* begin *

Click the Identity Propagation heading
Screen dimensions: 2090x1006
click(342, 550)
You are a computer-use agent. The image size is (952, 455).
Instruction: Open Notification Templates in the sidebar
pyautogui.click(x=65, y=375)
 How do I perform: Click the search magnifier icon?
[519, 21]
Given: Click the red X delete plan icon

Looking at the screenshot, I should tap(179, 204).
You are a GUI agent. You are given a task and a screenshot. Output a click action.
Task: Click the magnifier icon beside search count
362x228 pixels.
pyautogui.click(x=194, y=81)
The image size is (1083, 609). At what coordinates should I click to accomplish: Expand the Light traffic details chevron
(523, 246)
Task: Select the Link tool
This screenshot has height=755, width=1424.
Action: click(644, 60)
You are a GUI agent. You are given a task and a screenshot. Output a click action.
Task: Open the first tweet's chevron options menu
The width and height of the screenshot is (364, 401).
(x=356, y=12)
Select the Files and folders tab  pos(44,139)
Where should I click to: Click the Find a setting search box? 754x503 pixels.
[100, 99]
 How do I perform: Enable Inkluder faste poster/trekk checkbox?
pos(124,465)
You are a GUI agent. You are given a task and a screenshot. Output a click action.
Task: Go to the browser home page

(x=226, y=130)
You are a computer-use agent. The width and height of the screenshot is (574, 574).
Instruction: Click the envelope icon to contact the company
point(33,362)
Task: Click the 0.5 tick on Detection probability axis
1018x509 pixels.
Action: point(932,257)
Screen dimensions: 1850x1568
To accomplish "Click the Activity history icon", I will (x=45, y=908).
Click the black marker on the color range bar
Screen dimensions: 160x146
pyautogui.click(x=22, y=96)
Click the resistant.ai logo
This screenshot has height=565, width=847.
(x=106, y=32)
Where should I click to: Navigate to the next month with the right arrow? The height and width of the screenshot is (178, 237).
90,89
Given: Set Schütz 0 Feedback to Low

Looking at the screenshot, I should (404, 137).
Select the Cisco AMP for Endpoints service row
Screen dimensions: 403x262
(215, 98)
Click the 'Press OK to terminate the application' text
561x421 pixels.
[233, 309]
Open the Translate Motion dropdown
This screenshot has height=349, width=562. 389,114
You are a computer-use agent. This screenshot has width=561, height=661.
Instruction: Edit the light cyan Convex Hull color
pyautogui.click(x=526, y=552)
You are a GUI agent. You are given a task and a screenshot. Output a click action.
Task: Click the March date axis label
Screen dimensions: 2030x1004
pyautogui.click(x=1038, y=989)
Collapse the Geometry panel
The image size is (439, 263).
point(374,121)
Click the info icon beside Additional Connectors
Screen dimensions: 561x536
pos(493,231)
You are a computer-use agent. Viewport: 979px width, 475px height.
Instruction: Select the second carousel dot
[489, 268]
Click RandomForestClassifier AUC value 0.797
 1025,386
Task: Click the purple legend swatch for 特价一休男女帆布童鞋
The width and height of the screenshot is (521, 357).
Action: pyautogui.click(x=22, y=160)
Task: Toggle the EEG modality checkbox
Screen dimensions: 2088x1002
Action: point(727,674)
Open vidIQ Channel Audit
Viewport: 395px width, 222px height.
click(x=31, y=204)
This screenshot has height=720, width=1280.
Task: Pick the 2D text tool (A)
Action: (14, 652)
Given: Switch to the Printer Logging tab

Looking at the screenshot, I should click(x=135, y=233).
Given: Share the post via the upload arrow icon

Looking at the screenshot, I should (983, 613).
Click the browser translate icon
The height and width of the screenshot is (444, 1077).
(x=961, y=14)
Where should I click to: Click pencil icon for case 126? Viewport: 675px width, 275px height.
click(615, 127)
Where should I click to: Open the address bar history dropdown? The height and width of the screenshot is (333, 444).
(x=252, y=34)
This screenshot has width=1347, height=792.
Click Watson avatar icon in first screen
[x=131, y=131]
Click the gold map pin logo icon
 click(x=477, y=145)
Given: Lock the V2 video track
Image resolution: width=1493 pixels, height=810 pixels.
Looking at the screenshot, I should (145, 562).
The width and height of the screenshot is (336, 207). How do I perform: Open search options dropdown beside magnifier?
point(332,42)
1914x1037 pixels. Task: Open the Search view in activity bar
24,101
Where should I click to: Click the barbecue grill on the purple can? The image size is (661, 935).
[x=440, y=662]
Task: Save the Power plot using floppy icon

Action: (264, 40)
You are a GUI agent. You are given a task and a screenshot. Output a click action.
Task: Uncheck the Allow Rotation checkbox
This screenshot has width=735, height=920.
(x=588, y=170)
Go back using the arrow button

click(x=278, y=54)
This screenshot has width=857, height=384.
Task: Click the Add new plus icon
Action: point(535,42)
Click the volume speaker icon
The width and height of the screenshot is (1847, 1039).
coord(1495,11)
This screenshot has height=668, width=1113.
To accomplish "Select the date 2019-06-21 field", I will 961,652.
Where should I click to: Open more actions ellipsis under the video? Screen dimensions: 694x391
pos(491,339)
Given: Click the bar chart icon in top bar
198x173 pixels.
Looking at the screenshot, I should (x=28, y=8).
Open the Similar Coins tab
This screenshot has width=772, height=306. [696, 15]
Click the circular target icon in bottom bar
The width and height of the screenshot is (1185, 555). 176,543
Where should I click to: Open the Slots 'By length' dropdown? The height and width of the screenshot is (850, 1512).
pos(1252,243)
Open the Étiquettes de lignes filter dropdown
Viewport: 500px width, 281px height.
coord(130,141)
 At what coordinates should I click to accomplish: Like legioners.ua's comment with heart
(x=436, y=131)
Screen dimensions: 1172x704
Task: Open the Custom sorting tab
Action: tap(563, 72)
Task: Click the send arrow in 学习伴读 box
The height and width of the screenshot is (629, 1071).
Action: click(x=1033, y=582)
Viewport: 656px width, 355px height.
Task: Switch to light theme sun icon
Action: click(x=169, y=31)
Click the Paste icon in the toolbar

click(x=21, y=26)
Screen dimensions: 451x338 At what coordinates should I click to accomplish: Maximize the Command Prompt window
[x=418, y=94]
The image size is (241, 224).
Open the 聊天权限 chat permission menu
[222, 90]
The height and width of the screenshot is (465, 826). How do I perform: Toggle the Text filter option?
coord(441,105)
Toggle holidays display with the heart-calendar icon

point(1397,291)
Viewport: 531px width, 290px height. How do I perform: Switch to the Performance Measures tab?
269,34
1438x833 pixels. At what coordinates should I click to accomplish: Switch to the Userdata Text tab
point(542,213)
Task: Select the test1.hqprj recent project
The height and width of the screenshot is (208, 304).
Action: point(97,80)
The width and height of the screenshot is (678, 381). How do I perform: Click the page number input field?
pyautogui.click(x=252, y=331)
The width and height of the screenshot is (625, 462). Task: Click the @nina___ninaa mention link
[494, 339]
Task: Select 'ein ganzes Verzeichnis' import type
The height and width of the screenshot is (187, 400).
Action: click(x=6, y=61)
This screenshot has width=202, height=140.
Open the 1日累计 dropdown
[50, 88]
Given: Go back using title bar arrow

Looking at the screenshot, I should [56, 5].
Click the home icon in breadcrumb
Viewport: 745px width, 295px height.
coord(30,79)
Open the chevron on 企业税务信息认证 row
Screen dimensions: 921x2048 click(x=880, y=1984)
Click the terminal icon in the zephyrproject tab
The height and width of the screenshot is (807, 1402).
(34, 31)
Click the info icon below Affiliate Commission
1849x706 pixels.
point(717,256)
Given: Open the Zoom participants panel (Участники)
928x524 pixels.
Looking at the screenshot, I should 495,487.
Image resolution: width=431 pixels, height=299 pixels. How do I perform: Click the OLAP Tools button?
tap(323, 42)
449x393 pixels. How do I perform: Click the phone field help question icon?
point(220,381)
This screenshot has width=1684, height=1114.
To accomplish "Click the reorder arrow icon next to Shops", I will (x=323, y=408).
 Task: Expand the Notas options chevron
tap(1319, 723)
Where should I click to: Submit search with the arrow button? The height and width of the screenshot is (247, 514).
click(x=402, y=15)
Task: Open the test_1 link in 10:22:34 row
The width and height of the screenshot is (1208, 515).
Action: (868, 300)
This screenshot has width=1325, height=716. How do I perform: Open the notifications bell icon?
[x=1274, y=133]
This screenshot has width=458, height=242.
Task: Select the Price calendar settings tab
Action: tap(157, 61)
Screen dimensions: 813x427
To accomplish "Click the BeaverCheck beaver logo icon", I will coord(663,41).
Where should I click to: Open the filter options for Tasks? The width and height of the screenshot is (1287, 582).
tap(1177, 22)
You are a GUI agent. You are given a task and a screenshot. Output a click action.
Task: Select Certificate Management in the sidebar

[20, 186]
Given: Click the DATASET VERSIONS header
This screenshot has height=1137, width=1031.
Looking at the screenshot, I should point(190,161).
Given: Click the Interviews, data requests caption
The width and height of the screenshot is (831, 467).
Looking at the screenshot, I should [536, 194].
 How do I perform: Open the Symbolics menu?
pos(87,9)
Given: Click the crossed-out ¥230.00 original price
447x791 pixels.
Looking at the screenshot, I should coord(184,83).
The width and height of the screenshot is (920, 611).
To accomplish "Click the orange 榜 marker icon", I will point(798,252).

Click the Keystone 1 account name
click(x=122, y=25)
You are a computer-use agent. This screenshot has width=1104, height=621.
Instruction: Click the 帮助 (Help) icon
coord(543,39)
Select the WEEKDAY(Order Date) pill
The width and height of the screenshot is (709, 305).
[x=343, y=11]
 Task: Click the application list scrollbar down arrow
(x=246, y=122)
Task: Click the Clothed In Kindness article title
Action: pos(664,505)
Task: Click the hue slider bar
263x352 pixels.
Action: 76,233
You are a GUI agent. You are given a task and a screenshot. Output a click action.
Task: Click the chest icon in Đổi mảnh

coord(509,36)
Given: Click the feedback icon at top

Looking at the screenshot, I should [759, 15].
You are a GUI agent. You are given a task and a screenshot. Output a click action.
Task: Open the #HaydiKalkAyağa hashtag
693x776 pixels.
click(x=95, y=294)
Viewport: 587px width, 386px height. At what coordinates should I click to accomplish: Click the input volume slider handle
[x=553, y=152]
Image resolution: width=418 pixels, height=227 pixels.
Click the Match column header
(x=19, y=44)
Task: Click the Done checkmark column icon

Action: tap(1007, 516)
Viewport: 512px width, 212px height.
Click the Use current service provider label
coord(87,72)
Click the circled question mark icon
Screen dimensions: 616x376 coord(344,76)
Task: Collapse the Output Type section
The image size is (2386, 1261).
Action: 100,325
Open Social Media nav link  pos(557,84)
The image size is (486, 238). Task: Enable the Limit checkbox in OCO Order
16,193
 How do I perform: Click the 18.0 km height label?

* end *

- Challenge: Copy out the rows above verbatim, everything from the line that contains "The height and width of the screenshot is (465, 826)." down to the line that contains "point(1397,291)", including both of those lines.

- Output of the task:
The height and width of the screenshot is (465, 826). How do I perform: Toggle the Text filter option?
coord(441,105)
Toggle holidays display with the heart-calendar icon

point(1397,291)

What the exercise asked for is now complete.